(INPUT DATA begins)

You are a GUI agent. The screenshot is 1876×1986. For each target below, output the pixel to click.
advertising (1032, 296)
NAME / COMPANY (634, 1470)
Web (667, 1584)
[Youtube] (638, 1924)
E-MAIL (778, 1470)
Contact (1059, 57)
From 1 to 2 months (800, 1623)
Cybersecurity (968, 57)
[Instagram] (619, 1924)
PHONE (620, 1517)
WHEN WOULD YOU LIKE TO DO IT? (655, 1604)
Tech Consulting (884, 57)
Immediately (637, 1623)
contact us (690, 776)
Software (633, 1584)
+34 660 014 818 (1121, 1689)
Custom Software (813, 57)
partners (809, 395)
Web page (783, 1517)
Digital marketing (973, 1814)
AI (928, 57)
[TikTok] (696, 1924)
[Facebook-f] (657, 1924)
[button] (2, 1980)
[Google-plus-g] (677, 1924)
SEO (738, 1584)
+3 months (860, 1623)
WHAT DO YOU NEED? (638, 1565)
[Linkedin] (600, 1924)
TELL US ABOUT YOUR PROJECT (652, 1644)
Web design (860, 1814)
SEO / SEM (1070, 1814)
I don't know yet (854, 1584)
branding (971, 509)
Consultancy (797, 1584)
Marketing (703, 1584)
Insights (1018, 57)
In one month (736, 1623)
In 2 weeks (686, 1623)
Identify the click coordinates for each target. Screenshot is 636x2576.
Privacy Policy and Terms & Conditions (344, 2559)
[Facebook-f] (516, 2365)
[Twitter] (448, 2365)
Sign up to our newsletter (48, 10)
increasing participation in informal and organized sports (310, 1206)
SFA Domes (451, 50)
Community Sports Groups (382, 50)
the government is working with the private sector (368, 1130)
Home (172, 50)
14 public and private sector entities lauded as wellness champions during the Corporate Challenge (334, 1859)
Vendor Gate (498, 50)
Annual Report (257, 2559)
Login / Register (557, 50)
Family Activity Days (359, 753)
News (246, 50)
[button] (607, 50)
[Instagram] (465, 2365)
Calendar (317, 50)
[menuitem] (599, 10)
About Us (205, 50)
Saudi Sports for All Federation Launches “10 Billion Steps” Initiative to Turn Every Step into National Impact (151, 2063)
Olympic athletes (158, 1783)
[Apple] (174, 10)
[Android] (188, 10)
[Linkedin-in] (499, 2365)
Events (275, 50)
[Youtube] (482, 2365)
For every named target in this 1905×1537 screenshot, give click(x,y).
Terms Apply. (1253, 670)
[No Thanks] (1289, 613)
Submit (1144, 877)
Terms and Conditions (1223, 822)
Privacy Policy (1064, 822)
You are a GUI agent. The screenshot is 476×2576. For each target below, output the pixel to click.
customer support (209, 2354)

(INPUT DATA ends)

• [INSTRUCTIONS FOR THE TASK]:
Repeat all of the material, exactly as it reads.

• [WRITTEN RESPONSE]:
You are a GUI agent. The screenshot is 1876×1986. For each target below, output the pixel to click.
advertising (1032, 296)
NAME / COMPANY (634, 1470)
Web (667, 1584)
[Youtube] (638, 1924)
E-MAIL (778, 1470)
Contact (1059, 57)
From 1 to 2 months (800, 1623)
Cybersecurity (968, 57)
[Instagram] (619, 1924)
PHONE (620, 1517)
WHEN WOULD YOU LIKE TO DO IT? (655, 1604)
Tech Consulting (884, 57)
Immediately (637, 1623)
contact us (690, 776)
Software (633, 1584)
+34 660 014 818 (1121, 1689)
Custom Software (813, 57)
partners (809, 395)
Web page (783, 1517)
Digital marketing (973, 1814)
AI (928, 57)
[TikTok] (696, 1924)
[Facebook-f] (657, 1924)
[button] (2, 1980)
[Google-plus-g] (677, 1924)
SEO (738, 1584)
+3 months (860, 1623)
WHAT DO YOU NEED? (638, 1565)
[Linkedin] (600, 1924)
TELL US ABOUT YOUR PROJECT (652, 1644)
Web design (860, 1814)
SEO / SEM (1070, 1814)
I don't know yet (854, 1584)
branding (971, 509)
Consultancy (797, 1584)
Marketing (703, 1584)
Insights (1018, 57)
In one month (736, 1623)
In 2 weeks (686, 1623)
Identify the click coordinates for each target. Screenshot is 636x2576.
Privacy Policy and Terms & Conditions (344, 2559)
[Facebook-f] (516, 2365)
[Twitter] (448, 2365)
Sign up to our newsletter (48, 10)
increasing participation in informal and organized sports (310, 1206)
SFA Domes (451, 50)
Community Sports Groups (382, 50)
the government is working with the private sector (368, 1130)
Home (172, 50)
14 public and private sector entities lauded as wellness champions during the Corporate Challenge (334, 1859)
Vendor Gate (498, 50)
Annual Report (257, 2559)
Login / Register (557, 50)
Family Activity Days (359, 753)
News (246, 50)
[button] (607, 50)
[Instagram] (465, 2365)
Calendar (317, 50)
[menuitem] (599, 10)
About Us (205, 50)
Saudi Sports for All Federation Launches “10 Billion Steps” Initiative to Turn Every Step into National Impact (151, 2063)
Olympic athletes (158, 1783)
[Apple] (174, 10)
[Android] (188, 10)
[Linkedin-in] (499, 2365)
Events (275, 50)
[Youtube] (482, 2365)
For every named target in this 1905×1537 screenshot, give click(x,y).
Terms Apply. (1253, 670)
[No Thanks] (1289, 613)
Submit (1144, 877)
Terms and Conditions (1223, 822)
Privacy Policy (1064, 822)
You are a GUI agent. The screenshot is 476×2576. For each target below, output the pixel to click.
customer support (209, 2354)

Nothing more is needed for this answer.